> [ACTIVITY] The copy must hold every line from the one with "The width and" through the end of the listing, word for word, and must hold no pictures.

───── INFORMATION ─────

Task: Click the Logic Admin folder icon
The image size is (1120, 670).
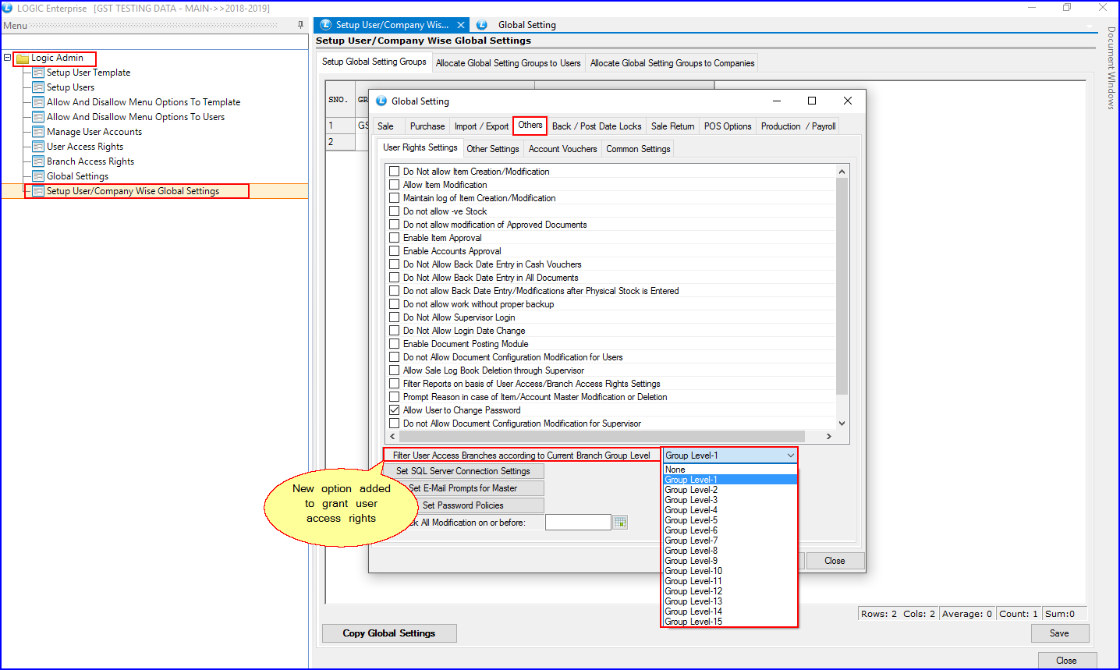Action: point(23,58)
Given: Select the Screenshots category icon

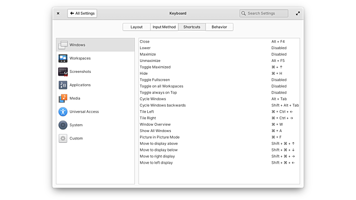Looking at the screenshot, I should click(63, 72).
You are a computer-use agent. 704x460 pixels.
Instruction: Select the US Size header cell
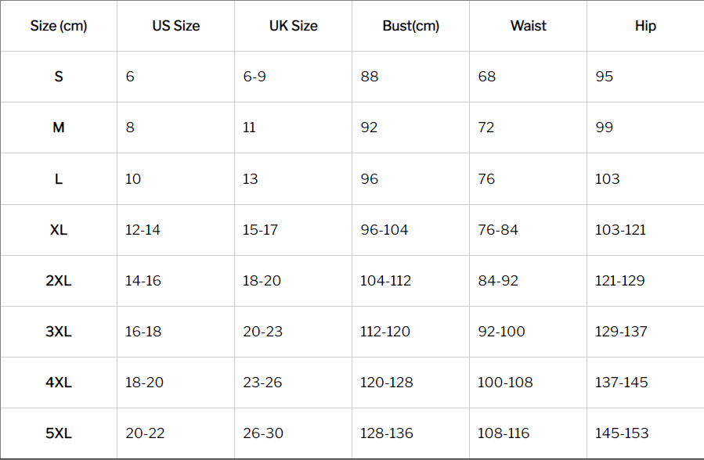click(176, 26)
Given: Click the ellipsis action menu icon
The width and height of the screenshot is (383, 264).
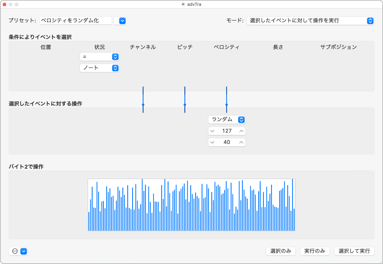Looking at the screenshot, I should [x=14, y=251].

─────

> [ANSWER TO THIS PROBLEM]
The width and height of the screenshot is (383, 264).
Looking at the screenshot, I should [x=14, y=251].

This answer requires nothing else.